== Try it ==
Your answer must consist of the lines running from the one that holds "This screenshot has height=629, width=623." to the end of the data, copied exactly.
(Beginning of Given records)
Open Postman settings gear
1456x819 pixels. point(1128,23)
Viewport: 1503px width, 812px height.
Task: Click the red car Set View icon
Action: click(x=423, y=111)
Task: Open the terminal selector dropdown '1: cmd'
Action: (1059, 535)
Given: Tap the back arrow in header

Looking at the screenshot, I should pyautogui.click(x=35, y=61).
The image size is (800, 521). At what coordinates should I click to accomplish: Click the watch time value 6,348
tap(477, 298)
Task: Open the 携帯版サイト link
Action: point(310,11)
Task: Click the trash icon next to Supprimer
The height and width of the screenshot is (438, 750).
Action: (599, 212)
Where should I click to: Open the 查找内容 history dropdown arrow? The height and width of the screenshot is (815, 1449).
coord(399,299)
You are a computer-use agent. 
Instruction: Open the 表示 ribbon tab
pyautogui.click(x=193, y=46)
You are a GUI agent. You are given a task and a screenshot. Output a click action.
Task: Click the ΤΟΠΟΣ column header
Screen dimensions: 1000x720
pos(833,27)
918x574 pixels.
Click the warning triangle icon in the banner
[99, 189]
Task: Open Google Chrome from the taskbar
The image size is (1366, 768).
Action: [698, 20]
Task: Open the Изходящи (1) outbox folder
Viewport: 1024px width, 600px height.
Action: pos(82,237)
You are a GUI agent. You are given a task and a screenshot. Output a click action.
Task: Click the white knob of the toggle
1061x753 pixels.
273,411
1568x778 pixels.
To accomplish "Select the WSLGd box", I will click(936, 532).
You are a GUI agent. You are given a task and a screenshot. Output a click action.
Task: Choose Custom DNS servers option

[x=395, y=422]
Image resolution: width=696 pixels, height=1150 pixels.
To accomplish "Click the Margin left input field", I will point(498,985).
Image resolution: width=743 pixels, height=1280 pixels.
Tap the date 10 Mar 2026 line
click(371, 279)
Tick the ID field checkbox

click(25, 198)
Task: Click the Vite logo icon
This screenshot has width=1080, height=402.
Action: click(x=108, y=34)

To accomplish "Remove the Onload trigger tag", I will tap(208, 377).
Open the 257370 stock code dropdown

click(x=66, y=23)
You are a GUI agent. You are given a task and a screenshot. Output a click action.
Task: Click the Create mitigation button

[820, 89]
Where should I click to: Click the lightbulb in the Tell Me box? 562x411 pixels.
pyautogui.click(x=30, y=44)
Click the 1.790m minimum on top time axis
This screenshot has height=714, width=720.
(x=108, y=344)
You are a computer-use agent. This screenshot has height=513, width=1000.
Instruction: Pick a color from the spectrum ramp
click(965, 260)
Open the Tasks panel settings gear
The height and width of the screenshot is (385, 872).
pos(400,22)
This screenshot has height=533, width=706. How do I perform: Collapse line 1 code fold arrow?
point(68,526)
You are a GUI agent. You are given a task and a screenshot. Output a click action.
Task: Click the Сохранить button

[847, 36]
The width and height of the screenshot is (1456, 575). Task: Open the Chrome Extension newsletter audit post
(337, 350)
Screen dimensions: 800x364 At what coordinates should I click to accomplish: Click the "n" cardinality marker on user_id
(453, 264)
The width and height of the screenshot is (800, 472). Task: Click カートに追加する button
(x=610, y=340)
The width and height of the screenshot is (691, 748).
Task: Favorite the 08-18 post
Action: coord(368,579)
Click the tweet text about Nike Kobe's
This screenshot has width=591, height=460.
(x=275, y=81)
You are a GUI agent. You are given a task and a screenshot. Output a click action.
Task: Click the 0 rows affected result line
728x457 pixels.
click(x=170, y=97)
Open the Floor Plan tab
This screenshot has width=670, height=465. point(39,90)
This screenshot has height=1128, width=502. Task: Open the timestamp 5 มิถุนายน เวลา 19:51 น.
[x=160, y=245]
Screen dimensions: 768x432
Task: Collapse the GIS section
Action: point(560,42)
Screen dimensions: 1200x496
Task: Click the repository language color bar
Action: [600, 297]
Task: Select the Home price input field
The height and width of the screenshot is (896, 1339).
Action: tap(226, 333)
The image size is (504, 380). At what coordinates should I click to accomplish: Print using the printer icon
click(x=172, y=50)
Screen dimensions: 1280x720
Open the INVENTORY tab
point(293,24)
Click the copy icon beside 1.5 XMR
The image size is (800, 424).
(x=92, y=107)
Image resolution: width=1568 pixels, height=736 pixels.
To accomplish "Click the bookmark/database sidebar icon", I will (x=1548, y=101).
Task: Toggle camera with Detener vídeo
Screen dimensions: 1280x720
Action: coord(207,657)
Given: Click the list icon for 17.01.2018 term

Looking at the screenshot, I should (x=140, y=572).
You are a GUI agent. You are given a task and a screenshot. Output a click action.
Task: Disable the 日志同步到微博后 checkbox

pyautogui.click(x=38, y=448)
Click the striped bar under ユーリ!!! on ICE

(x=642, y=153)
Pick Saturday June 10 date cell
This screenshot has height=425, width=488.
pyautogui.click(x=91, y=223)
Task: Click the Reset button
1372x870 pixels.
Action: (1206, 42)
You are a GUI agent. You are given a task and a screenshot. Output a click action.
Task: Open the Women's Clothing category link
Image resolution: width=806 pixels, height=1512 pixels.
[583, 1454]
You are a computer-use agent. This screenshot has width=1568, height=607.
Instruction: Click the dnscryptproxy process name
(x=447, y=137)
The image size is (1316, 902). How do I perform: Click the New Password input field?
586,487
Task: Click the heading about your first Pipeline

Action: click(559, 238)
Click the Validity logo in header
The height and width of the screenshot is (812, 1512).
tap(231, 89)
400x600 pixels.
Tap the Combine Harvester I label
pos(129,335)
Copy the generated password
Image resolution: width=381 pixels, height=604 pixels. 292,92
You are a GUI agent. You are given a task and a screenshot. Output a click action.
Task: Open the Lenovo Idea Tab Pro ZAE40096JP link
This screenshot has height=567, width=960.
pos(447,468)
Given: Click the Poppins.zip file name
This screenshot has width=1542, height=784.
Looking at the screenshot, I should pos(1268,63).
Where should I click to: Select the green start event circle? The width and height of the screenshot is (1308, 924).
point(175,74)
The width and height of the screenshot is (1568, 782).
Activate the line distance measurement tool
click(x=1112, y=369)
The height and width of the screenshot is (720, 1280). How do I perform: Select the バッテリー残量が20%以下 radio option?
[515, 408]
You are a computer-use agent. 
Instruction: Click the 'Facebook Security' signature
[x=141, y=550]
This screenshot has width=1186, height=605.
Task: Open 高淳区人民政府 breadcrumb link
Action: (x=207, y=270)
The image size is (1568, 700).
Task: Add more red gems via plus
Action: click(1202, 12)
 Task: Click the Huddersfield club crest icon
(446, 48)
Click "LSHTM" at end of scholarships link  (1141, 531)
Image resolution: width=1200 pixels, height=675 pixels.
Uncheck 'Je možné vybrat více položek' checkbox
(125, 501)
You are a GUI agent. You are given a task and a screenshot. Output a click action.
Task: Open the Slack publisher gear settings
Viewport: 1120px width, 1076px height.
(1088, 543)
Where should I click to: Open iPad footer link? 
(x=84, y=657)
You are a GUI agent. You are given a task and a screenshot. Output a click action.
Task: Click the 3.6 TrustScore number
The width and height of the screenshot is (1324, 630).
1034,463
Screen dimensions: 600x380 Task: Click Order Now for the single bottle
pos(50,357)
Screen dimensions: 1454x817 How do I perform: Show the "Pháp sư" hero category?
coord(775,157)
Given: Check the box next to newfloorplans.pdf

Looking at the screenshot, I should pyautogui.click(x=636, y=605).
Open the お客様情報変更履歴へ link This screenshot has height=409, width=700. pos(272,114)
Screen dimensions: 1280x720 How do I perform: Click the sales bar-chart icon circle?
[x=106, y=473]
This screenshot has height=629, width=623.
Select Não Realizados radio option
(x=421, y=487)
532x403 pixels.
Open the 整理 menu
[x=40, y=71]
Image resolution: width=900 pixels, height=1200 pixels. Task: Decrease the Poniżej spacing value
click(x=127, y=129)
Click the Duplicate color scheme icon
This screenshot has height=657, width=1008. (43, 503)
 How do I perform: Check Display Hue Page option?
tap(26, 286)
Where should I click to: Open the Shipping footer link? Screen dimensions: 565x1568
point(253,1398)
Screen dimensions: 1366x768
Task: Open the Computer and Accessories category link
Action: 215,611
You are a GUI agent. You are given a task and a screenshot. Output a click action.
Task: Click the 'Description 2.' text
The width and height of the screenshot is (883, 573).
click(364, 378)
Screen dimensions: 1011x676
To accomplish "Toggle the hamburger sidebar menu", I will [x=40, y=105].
(End of Given records)
== Response ==
This screenshot has height=629, width=623.
Select Não Realizados radio option
(x=421, y=487)
532x403 pixels.
Open the 整理 menu
[x=40, y=71]
Image resolution: width=900 pixels, height=1200 pixels. Task: Decrease the Poniżej spacing value
click(x=127, y=129)
Click the Duplicate color scheme icon
This screenshot has height=657, width=1008. (43, 503)
 How do I perform: Check Display Hue Page option?
tap(26, 286)
Where should I click to: Open the Shipping footer link? Screen dimensions: 565x1568
point(253,1398)
Screen dimensions: 1366x768
Task: Open the Computer and Accessories category link
Action: 215,611
You are a GUI agent. You are given a task and a screenshot. Output a click action.
Task: Click the 'Description 2.' text
The width and height of the screenshot is (883, 573).
click(364, 378)
Screen dimensions: 1011x676
To accomplish "Toggle the hamburger sidebar menu", I will [x=40, y=105].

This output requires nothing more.